А вдруг – вот я полюбила – и это спасёт меня? А?
* * *
Было какое-то наводнение, а может, просто шторм среди чёрной ночи. Я брела по пояс в море, вода и небо плотно смыкались позади меня своей темнотой, и в темноту бессильно упирались соломинки береговых огней. Я шла на свет, но остатки шторма – волны – наваливались на меня одна за другой; странные волны: со стороны берега. Я чувствовала: наступаю на утопленников, хотела даже наклониться и поднять одного из-под воды: вдруг это кто-нибудь знакомый. Но вспомнила: темно, не различу. К тому же очень спешно хотелось на берег, к живым.
А они там, далёкие, на берегу, бегают у кромки воды в горе и беспокойстве, каждый разыскивает своих, оставшихся после наводнения.
Я думала об утопленниках: какая нелепость – погибнуть у самого брега. И спешила из темноты к людям и огням, хотя всё ещё была по пояс в воде. Но волны наползали с берега, становились всё круче, кренились и опрокидывались, и я никак не могла сквозь них продраться, и вдруг поняла: ведь эти лжеутихшие волны откатывают меня назад, в море. Я не ближе, а всё дальше, дальше от берега, и люди там на берегу стали совсем крошечными, и темнота готова уже сомкнуться с водой не только позади меня, но и впереди, и мне не справиться.
И вот, вот я уже не думаю об утопленниках: «они», я уже думаю: «мы».
А на берегу отдалившиеся бессильные люди бегают, среди них нет никого, кто ищет меня. И все люди – это «они». А мы – утопленники. А волны, волны…
Такой был сон. Теперь всё ясно. Во сне я уже перешла тот водораздел – мы-они. Теперь надо привыкать к этому наяву.
14 октября. «Ну, Екатерина Ильинична, что же вы это, выздоравливайте скорее, а то некому нас кормить», - с той отрепетированной уверенностью в её выздоровлении, которая обманет только уж очень желающего, говорит главврач, зная прекрасно, что никогда уже Екатерина Ильинична не тронется отсюда по своей воле.

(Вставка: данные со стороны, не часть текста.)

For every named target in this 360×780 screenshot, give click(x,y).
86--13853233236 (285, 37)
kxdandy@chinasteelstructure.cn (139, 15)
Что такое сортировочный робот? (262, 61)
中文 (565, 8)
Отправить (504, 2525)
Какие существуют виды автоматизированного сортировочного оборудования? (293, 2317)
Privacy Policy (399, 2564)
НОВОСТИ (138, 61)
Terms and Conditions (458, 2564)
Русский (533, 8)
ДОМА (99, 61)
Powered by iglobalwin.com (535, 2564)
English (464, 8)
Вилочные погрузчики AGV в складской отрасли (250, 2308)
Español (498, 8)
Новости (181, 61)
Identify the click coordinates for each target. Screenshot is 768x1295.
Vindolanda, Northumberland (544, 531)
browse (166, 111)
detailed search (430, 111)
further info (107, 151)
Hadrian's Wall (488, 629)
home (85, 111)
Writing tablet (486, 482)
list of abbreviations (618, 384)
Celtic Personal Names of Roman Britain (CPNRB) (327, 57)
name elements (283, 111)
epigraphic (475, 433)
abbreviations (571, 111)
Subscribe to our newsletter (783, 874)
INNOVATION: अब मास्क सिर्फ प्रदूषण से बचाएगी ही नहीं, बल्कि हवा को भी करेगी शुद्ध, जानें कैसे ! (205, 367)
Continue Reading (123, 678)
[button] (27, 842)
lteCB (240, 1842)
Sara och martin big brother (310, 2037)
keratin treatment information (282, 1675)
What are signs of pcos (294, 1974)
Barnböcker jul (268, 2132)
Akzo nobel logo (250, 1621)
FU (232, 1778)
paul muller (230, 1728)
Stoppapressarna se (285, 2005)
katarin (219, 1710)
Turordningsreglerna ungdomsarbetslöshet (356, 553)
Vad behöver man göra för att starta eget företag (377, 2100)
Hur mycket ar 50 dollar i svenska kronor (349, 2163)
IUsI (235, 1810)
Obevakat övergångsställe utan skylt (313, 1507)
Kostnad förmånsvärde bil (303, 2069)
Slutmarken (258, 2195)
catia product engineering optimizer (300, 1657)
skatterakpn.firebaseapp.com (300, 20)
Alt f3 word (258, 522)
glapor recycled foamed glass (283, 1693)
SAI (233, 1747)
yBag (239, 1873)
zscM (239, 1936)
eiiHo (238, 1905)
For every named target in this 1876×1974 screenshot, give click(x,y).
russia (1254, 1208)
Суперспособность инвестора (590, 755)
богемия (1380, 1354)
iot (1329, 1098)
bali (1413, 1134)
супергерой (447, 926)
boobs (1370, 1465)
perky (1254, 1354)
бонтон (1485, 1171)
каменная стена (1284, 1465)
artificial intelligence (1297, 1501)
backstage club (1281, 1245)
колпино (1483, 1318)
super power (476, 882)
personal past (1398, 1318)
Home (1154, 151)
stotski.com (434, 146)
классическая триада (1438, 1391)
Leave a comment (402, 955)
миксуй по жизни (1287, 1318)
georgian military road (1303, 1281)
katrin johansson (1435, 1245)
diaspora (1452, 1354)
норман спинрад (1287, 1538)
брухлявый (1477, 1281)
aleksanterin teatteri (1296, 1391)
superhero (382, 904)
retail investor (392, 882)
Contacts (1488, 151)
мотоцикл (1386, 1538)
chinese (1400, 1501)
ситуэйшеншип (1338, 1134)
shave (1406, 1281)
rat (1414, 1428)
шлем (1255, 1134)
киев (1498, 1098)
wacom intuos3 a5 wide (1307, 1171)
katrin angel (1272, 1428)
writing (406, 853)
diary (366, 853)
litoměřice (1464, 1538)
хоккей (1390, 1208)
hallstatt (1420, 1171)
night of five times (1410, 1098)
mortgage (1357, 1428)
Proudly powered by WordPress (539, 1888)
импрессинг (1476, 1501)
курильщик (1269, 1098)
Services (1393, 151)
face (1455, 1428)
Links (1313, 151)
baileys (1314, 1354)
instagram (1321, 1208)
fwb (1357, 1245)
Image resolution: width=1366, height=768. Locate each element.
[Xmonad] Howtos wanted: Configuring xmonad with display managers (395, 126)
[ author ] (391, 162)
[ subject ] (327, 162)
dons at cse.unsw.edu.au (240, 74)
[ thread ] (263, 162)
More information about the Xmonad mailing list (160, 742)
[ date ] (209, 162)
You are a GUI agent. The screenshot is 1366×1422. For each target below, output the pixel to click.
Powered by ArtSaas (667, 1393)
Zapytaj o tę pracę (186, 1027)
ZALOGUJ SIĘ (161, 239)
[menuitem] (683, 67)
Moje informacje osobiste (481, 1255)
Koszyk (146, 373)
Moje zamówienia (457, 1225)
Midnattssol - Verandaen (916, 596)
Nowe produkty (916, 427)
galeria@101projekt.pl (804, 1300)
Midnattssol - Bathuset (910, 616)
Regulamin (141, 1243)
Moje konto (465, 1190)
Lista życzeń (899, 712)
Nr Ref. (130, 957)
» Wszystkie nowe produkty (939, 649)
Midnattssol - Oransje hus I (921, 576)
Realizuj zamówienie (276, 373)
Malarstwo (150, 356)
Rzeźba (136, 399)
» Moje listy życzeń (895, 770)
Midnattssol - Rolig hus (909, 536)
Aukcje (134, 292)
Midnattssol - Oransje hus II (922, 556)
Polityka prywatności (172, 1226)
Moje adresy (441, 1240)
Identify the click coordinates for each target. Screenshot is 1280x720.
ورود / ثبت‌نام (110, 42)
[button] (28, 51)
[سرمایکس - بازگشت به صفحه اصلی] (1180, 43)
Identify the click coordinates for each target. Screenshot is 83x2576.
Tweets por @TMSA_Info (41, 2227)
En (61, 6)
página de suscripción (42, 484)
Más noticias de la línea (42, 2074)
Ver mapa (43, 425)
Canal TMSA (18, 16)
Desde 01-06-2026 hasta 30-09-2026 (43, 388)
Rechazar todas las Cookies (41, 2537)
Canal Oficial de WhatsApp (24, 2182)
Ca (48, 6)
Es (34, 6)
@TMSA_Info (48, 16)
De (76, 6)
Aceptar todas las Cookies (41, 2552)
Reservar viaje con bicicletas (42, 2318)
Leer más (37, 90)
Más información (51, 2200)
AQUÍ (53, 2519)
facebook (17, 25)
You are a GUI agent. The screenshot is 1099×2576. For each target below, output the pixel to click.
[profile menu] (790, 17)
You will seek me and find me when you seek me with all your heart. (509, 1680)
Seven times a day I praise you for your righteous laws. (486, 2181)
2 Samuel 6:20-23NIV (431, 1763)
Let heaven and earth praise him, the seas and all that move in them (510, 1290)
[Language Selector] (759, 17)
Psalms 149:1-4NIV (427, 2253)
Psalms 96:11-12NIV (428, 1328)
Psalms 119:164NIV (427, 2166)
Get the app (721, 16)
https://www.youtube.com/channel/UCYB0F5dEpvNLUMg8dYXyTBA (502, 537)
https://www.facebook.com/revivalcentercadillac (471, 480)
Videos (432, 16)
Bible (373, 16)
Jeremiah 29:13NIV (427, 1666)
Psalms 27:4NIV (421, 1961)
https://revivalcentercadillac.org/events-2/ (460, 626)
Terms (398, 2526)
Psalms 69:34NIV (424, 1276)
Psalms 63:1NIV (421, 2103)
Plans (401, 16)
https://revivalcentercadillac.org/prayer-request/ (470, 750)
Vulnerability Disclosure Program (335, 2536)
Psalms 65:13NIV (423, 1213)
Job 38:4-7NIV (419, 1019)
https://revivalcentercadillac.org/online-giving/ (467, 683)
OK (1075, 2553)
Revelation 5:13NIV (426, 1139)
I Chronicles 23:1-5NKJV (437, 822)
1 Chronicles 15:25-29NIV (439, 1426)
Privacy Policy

Она повариха, кормила врачей. Наш доктор, она сказала, как-то водил на обеды свою первоклассницу, когда жена была в командировке. …И девочку эту, девочку мне никогда не увидеть. Не узнать мне, что ей досталось из его сокровищ: у него есть один такой поворот головы… если бы можно было его уразуметь, этот поворот, и повторить словами… У него есть ещё такой взгляд: взмах век, но не до вопроса, не выше спокойного внимания. И всё это теперь…
Екатерине Ильиничне два месяца назад сделали операцию (она сказала: язва желудка) и выписали. Теперь она снова здесь и очень быстро иссякает, но старается ничего не понимать. Я вижу по глазам нашего доктора, по торопливости, с какой он покидает её при обходе, как тяжёл ему этот груз.
Умирает она, а он, как бог, дарит ей на оставшиеся дни бессмертие, а смерть её тащит на своей душе. Как альпинист на подъёме, берёт её рюкзак.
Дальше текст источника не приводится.